AtomsDataset#
- class nfflr.AtomsDataset(df: str | Path | DataFrame, target: str = 'formation_energy_peratom', transform: Callable | None = None, custom_collate_fn: Callable | None = None, custom_prepare_batch_fn: Callable | None = None, train_val_seed: int = 42, id_tag: str = 'jid', group_ids: bool = False, group_split_token: str = '_', n_train: float | int = 0.8, n_val: float | int = 0.1, energy_units: Literal['eV', 'eV/atom'] = 'eV', standardize: bool = False, diskcache: Path | str | bool | None = None)[source]#
Dataset of Atoms.
Methods
collate_default
(samples)Dataloader helper to batch graphs cross samples.
collate_forcefield
(samples)Dataloader helper to batch graphs cross samples.
prepare_batch_default
(batch[, device, ...])Send batched dgl crystal graph to device.

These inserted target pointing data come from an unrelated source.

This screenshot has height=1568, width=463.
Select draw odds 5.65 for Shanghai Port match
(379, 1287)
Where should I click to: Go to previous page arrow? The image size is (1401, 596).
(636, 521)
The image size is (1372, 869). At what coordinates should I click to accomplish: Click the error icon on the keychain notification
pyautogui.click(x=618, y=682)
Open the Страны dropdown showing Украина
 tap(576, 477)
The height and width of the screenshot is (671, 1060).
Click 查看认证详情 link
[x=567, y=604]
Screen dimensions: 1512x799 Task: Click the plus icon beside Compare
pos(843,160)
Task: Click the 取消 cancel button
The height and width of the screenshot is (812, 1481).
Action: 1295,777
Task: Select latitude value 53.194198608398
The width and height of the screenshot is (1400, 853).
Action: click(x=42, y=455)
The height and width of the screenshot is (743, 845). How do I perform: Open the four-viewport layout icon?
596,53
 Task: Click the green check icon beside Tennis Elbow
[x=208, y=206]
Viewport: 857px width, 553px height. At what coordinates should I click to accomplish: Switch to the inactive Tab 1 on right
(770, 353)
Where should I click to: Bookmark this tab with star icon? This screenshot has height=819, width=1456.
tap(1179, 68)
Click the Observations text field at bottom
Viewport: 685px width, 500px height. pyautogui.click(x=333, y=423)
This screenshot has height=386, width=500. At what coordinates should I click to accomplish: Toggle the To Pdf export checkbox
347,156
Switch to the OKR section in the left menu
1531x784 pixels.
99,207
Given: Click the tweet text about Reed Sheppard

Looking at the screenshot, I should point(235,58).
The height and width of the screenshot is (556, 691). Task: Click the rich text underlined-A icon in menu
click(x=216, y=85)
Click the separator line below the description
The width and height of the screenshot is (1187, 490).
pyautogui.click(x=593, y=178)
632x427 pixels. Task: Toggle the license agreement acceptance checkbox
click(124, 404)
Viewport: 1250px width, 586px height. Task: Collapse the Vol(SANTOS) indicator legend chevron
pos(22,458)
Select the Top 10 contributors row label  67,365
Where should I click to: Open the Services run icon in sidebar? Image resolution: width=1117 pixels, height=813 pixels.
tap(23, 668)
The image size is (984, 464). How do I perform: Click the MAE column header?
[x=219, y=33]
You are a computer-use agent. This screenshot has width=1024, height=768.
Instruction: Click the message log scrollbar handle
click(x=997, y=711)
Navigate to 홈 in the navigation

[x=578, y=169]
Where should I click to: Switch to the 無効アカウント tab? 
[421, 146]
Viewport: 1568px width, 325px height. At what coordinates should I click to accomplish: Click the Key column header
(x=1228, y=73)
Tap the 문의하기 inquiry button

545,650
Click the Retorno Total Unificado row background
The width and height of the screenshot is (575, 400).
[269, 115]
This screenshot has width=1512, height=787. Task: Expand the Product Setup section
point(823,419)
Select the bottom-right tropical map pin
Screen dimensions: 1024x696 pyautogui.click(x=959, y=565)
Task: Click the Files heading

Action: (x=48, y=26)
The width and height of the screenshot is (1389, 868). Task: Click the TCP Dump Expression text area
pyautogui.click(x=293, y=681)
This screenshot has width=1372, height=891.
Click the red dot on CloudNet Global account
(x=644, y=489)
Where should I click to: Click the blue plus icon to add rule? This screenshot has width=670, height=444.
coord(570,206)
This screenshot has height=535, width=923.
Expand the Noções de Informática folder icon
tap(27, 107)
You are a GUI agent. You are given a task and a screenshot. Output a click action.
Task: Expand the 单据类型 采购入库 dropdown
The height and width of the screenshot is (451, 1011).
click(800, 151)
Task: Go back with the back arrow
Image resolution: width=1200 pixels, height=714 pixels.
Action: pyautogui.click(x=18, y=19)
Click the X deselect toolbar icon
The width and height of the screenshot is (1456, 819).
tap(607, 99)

Get train/val/test split indices for SubsetRandomSampler.
split_dataset_by_id
(n_train, n_val)Get train/val/test split indices for SubsetRandomSampler.
estimate_reference_energies
get_energy_and_forces
setup_target_standardization
- split_dataset_by_id(n_train: float | int, n_val: float | int)[source]#
Get train/val/test split indices for SubsetRandomSampler.
Stratify by calculation / trajectory id “group_id”
- static prepare_batch_default(batch: Tuple[Any, Dict[str, Tensor]], device=None, non_blocking=False) Tuple[Any, Dict[str, Tensor]] [source]#
Send batched dgl crystal graph to device.
- static collate_default(samples: List[Tuple[DGLGraph, Tensor]])[source]#
Dataloader helper to batch graphs cross samples.
Forces get collated into a graph batch by concatenating along the atoms dimension
energy and stress are global targets (properties of the whole graph) total energy is a scalar, stess is a rank 2 tensor
- static collate_forcefield(samples: List[Tuple[DGLGraph, Tensor]])[source]#
Dataloader helper to batch graphs cross samples.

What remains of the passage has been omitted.